### WHAT NEEDS TO BE DONE
Copy the data below word for word, from the line with "Screen dimensions: 1153x595" to the line with "click(x=134, y=38)", and nothing else.

### THE RECORDS
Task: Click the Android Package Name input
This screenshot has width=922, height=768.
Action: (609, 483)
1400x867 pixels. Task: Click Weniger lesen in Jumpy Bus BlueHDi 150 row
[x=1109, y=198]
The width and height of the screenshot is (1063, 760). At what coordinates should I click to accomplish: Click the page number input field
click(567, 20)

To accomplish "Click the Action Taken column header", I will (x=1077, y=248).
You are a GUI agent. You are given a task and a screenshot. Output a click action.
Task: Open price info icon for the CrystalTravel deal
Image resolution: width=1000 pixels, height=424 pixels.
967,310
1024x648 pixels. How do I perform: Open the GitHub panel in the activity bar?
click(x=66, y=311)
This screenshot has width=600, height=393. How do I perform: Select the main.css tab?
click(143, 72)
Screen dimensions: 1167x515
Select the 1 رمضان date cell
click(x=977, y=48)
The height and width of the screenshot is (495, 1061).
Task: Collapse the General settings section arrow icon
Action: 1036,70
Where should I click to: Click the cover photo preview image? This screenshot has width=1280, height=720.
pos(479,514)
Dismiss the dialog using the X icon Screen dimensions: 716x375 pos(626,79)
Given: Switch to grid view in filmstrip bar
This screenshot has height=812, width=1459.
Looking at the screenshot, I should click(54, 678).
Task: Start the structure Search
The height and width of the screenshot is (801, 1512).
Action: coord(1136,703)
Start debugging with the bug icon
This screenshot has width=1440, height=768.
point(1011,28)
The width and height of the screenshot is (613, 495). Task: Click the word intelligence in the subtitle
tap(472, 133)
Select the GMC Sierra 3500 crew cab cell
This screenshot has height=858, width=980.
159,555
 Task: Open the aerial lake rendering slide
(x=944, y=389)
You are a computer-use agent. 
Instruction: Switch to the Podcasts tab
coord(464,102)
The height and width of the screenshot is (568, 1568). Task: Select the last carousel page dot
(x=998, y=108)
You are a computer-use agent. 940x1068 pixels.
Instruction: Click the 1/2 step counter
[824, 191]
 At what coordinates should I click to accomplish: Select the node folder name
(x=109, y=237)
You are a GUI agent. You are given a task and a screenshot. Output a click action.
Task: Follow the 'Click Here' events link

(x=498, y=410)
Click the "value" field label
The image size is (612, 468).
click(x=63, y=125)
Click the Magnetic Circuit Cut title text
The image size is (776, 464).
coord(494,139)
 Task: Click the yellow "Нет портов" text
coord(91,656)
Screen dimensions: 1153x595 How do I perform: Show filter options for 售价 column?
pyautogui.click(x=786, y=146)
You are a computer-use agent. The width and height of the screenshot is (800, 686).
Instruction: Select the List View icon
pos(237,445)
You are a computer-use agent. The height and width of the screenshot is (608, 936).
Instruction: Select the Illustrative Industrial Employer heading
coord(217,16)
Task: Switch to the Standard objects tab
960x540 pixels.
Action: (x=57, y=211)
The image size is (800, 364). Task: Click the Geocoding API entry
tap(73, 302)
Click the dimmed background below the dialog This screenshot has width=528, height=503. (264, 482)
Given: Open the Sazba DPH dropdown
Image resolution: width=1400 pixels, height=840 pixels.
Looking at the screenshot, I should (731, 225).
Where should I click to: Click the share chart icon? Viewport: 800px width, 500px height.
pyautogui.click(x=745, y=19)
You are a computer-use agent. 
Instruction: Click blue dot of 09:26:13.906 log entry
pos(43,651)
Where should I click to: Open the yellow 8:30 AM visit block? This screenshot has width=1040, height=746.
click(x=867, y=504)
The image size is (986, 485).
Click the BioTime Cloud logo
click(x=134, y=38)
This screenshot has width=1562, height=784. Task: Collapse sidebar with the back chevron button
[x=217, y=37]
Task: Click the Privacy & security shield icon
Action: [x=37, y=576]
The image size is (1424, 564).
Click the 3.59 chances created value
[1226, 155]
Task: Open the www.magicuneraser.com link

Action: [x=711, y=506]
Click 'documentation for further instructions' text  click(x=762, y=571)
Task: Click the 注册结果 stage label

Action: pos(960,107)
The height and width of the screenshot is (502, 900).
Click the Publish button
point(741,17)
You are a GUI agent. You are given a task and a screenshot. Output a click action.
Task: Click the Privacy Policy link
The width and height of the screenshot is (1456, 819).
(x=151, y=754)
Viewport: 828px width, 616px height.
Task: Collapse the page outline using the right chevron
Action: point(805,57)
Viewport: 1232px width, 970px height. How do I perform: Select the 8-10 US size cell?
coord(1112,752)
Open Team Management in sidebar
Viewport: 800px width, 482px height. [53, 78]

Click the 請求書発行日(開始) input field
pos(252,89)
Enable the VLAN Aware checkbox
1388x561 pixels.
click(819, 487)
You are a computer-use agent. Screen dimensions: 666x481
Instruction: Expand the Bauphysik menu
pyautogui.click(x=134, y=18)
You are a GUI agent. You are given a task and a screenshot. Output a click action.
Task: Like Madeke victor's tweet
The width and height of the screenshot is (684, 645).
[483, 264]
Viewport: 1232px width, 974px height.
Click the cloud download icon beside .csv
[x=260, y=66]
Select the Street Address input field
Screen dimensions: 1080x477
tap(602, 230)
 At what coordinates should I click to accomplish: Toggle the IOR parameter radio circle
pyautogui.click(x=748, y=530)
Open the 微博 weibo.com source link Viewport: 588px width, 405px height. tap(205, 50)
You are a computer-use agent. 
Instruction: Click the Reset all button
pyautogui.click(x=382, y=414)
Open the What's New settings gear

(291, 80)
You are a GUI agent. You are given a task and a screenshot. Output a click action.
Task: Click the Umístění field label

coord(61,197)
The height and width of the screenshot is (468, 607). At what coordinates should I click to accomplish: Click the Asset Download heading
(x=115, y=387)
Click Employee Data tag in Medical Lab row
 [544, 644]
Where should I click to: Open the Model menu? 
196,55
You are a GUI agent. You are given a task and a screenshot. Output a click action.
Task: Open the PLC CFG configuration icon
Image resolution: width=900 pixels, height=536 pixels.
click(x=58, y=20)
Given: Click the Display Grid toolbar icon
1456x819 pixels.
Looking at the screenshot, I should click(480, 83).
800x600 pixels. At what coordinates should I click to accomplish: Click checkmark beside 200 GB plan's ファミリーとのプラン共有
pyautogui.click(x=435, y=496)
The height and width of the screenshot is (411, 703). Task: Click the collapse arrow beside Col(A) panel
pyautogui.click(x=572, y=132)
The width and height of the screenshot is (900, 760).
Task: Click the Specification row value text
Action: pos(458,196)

### FINISHED EXERCISE
Screen dimensions: 1153x595 How do I perform: Show filter options for 售价 column?
pyautogui.click(x=786, y=146)
You are a computer-use agent. The width and height of the screenshot is (800, 686).
Instruction: Select the List View icon
pos(237,445)
You are a computer-use agent. The height and width of the screenshot is (608, 936).
Instruction: Select the Illustrative Industrial Employer heading
coord(217,16)
Task: Switch to the Standard objects tab
960x540 pixels.
Action: (x=57, y=211)
The image size is (800, 364). Task: Click the Geocoding API entry
tap(73, 302)
Click the dimmed background below the dialog This screenshot has width=528, height=503. (264, 482)
Given: Open the Sazba DPH dropdown
Image resolution: width=1400 pixels, height=840 pixels.
Looking at the screenshot, I should (731, 225).
Where should I click to: Click the share chart icon? Viewport: 800px width, 500px height.
pyautogui.click(x=745, y=19)
You are a computer-use agent. 
Instruction: Click blue dot of 09:26:13.906 log entry
pos(43,651)
Where should I click to: Open the yellow 8:30 AM visit block? This screenshot has width=1040, height=746.
click(x=867, y=504)
The image size is (986, 485).
Click the BioTime Cloud logo
click(x=134, y=38)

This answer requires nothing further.